ConaCLIP: Exploring Distillation of Fully-Connected Knowledge Interaction Graph for Lightweight Text-Image Retrieval
This addresses the need for efficient text-image retrieval on edge devices or in real-time scenarios, representing an incremental improvement through distillation adaptation.
The paper tackled the problem of compressing large-scale pre-trained text-image models like CLIP for lightweight text-image retrieval, proposing the Cona technique for cross-modal distillation, which achieved state-of-the-art performances on Flickr30K and MSCOCO benchmarks and demonstrated effectiveness in an e-commerce application.
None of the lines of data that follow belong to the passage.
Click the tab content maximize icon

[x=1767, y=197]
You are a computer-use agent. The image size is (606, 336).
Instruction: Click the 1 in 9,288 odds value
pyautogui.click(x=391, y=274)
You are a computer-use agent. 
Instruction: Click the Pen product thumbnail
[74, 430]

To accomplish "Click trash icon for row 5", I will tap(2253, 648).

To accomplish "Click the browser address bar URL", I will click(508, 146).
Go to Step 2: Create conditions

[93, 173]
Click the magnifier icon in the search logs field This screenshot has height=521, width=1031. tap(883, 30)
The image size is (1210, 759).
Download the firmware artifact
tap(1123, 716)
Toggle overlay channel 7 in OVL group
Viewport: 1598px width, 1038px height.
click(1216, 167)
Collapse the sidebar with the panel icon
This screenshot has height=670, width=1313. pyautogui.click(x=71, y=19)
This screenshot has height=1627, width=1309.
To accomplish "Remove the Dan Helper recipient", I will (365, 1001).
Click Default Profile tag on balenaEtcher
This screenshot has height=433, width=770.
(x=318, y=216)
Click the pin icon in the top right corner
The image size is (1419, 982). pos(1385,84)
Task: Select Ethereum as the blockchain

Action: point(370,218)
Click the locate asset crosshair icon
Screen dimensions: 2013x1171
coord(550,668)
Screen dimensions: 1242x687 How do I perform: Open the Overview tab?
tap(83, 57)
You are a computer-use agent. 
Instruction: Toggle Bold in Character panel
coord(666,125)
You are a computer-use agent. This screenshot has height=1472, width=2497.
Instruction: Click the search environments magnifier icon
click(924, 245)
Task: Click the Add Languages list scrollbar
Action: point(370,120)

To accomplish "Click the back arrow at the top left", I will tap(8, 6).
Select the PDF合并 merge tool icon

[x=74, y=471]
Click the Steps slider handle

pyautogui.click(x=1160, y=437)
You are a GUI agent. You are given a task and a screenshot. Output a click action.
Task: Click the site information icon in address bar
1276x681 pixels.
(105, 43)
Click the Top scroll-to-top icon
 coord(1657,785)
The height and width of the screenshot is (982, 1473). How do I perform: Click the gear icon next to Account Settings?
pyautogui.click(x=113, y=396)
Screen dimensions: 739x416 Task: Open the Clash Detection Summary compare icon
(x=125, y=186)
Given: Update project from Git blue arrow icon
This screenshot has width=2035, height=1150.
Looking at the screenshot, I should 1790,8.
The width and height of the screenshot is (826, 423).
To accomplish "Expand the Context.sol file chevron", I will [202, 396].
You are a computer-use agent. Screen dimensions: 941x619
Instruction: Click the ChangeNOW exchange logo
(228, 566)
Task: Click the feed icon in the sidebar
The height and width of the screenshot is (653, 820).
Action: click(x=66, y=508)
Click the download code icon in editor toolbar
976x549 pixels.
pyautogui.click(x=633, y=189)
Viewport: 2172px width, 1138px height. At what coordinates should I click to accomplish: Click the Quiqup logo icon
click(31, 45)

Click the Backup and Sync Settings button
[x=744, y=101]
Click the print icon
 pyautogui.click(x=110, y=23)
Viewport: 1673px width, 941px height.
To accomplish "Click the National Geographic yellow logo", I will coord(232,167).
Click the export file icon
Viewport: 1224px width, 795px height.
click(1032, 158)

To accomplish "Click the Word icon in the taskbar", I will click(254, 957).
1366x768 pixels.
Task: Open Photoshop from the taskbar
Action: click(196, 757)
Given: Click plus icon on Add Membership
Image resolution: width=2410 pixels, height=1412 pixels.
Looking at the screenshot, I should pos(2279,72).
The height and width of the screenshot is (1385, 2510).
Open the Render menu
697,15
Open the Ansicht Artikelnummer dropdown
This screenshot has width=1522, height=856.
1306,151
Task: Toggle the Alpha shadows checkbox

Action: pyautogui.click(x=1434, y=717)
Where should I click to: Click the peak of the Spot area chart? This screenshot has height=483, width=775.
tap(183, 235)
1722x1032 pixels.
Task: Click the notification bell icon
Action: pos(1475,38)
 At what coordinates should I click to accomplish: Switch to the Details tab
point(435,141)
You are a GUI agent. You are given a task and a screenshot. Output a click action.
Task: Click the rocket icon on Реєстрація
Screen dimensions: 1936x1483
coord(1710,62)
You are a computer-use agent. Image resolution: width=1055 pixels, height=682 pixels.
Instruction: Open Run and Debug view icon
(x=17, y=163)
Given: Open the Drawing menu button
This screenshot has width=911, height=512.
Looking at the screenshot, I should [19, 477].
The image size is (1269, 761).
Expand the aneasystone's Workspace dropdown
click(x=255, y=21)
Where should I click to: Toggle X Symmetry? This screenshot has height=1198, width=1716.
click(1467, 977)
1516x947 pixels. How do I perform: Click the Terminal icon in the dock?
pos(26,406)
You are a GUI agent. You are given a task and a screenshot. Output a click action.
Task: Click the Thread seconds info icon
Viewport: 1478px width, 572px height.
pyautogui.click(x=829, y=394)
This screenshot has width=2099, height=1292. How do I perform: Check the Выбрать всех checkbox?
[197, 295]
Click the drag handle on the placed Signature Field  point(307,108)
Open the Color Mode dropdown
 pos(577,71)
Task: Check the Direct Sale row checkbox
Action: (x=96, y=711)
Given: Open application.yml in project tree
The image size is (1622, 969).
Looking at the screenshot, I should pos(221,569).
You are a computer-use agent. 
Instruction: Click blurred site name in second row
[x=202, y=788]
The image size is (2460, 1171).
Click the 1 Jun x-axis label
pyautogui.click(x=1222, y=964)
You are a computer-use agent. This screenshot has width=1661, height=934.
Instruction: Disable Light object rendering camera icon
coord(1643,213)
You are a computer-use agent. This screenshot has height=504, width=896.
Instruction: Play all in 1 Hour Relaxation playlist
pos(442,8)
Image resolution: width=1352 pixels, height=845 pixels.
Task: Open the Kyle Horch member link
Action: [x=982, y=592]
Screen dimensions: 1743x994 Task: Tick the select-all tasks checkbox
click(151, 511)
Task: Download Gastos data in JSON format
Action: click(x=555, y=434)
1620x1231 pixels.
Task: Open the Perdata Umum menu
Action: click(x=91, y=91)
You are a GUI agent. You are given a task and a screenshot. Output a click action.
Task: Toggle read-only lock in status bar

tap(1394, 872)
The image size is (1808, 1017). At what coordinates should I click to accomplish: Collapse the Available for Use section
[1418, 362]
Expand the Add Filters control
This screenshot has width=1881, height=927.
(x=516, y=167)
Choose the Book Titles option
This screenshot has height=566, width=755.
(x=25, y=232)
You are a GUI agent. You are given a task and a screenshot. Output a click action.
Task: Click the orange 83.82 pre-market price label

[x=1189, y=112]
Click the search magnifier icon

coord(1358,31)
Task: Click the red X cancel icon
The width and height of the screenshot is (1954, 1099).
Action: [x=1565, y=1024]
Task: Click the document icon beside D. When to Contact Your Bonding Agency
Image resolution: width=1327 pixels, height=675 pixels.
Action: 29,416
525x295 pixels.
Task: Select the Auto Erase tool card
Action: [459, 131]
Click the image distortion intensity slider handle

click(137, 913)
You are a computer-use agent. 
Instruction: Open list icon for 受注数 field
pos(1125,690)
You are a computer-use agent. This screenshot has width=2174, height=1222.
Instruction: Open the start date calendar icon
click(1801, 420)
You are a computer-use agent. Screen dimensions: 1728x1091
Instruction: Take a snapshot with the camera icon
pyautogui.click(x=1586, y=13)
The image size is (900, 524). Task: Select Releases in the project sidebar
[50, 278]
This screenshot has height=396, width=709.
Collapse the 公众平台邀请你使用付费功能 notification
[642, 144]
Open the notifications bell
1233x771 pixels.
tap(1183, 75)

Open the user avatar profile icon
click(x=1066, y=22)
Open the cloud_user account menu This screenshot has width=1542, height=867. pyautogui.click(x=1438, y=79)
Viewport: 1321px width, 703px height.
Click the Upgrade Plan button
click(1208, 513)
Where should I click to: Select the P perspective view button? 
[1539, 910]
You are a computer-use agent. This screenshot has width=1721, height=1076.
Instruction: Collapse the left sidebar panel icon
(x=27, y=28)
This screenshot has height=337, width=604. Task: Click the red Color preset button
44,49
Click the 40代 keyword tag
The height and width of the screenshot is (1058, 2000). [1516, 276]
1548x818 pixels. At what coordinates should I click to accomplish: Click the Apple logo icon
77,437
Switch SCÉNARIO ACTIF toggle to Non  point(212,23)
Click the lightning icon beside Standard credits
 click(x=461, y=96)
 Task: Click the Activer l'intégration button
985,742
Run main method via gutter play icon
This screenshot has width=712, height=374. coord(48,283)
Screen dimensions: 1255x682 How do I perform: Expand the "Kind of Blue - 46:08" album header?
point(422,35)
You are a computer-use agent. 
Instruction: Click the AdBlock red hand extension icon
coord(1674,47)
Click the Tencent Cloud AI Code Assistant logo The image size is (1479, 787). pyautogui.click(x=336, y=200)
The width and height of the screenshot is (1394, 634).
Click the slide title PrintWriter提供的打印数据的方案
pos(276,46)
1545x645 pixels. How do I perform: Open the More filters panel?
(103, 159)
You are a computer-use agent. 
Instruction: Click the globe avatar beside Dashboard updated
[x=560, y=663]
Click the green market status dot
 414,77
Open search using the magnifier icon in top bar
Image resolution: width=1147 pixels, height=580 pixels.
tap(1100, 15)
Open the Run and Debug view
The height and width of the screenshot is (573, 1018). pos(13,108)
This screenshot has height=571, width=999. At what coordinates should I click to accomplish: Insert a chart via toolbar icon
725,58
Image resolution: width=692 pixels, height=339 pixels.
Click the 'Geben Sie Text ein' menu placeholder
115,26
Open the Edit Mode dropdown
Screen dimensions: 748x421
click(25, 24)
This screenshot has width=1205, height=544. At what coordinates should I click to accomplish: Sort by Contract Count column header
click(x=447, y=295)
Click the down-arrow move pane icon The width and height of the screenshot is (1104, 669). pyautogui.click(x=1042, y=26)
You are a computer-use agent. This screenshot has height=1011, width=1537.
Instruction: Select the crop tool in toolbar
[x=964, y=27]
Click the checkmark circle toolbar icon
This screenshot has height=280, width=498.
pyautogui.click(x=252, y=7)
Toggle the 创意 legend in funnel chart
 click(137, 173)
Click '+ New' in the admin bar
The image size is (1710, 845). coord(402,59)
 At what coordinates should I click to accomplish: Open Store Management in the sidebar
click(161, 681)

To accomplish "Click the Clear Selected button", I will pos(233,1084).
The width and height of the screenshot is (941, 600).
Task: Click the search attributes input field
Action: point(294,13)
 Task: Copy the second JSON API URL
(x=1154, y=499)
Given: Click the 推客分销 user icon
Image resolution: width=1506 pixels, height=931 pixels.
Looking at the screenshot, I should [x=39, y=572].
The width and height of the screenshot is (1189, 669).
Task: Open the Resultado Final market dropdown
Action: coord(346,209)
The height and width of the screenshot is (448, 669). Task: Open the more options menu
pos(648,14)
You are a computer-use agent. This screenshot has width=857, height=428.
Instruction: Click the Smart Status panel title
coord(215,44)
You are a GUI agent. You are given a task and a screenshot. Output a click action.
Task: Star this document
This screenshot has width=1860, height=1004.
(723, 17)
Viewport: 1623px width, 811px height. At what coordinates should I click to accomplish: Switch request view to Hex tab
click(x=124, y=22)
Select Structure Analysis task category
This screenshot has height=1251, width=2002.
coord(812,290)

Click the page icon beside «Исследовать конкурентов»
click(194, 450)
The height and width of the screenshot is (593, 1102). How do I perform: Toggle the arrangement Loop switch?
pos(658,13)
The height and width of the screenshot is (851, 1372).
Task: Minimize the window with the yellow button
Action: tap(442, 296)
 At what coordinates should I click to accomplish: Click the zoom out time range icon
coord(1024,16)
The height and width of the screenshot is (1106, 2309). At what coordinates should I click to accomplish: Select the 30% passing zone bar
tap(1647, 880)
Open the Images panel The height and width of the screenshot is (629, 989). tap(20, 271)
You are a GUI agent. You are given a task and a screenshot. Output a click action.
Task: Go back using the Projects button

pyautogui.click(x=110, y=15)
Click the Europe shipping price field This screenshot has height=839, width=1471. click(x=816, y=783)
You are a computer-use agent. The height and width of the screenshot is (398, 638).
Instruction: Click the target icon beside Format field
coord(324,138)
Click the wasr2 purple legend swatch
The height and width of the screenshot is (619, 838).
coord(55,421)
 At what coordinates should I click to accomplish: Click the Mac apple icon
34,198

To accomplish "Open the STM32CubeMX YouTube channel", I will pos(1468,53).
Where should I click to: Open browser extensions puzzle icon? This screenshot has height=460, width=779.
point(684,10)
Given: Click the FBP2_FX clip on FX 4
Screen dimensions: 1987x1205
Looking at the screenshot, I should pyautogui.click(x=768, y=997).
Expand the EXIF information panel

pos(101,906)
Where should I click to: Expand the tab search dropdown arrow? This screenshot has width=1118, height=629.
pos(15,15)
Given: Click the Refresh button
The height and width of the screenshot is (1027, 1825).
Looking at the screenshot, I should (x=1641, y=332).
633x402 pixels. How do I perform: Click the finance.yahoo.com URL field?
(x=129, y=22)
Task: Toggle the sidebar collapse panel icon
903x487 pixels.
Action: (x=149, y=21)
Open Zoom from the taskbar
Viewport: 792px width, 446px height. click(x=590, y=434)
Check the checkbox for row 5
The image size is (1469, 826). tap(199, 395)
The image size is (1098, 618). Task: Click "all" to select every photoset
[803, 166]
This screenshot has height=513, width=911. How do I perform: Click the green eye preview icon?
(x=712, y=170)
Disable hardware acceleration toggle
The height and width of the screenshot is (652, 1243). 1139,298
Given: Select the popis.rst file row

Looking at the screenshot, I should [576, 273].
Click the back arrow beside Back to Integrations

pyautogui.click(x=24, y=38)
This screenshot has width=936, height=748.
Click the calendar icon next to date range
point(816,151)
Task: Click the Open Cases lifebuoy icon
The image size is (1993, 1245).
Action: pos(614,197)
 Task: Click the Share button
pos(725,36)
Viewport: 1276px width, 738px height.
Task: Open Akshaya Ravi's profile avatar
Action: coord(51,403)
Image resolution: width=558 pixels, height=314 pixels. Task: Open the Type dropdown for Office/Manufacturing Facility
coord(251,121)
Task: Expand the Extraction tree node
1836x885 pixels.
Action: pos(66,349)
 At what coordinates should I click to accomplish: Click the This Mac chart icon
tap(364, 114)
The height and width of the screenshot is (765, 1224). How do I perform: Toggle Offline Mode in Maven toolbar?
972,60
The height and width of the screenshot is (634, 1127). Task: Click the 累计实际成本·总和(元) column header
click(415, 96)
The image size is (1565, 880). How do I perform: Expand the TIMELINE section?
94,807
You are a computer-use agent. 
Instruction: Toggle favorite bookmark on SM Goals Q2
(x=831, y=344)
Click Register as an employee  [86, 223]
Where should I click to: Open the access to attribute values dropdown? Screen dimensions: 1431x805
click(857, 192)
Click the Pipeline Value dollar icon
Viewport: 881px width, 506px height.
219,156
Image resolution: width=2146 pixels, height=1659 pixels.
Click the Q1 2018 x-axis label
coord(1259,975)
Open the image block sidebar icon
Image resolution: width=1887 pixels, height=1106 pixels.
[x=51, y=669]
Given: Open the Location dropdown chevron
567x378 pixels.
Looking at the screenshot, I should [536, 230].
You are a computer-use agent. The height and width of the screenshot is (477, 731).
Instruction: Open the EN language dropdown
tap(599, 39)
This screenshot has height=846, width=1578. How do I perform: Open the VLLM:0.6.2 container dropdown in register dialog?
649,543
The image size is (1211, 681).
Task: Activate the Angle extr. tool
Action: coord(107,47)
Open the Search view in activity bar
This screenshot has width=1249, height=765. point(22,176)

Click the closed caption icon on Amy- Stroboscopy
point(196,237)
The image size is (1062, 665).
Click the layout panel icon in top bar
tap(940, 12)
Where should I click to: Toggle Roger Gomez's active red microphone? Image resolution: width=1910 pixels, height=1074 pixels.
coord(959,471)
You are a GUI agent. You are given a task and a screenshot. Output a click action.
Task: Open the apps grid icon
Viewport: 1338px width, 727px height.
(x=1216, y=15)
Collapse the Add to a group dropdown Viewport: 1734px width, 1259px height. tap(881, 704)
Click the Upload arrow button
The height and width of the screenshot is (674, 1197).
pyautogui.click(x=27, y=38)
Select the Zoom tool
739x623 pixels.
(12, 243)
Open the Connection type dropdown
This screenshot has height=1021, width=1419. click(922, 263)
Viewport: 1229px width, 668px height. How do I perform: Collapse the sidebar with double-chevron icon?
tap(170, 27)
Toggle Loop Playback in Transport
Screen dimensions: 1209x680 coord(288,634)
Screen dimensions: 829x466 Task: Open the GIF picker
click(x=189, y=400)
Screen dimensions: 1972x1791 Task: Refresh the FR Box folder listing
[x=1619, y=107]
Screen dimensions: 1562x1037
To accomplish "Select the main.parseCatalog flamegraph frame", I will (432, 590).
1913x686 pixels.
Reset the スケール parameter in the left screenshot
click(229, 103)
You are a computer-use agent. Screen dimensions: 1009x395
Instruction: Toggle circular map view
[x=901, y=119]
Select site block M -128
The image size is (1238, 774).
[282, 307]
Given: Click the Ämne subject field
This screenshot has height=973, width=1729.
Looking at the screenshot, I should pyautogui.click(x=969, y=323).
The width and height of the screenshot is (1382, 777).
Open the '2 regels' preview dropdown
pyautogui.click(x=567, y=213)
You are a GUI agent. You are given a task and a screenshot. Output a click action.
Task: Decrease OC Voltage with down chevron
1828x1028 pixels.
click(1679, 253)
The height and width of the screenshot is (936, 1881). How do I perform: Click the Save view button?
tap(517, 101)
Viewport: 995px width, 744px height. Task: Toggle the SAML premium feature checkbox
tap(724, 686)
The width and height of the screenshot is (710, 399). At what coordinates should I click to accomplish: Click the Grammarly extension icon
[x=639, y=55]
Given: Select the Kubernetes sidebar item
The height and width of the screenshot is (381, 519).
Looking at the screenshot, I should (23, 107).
Large-scale pre-trained text-image models with dual-encoder architectures (such as CLIP) are typically adopted for various vision-language applications, including text-image retrieval. However,these models are still less practical on edge devices or for real-time situations, due to the substantial indexing and inference time and the large consumption of computational resources. Although knowledge distillation techniques have been widely utilized for uni-modal model compression, how to expand them to the situation when the numbers of modalities and teachers/students are doubled has been rarely studied. In this paper, we conduct comprehensive experiments on this topic and propose the fully-Connected knowledge interaction graph (Cona) technique for cross-modal pre-training distillation. Based on our findings, the resulting ConaCLIP achieves SOTA performances on the widely-used Flickr30K and MSCOCO benchmarks under the lightweight setting. An industry application of our method on an e-commercial platform further demonstrates the significant effectiveness of ConaCLIP.